- [Source data]:
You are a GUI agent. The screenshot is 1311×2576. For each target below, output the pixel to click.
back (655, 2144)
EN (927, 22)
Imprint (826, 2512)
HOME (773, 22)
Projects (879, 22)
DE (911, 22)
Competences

- [Requirement]: The listing above should be repeated in its entirety, unchanged.

- [Response area]:
You are a GUI agent. The screenshot is 1311×2576. For each target below, output the pixel to click.
back (655, 2144)
EN (927, 22)
Imprint (826, 2512)
HOME (773, 22)
Projects (879, 22)
DE (911, 22)
Competences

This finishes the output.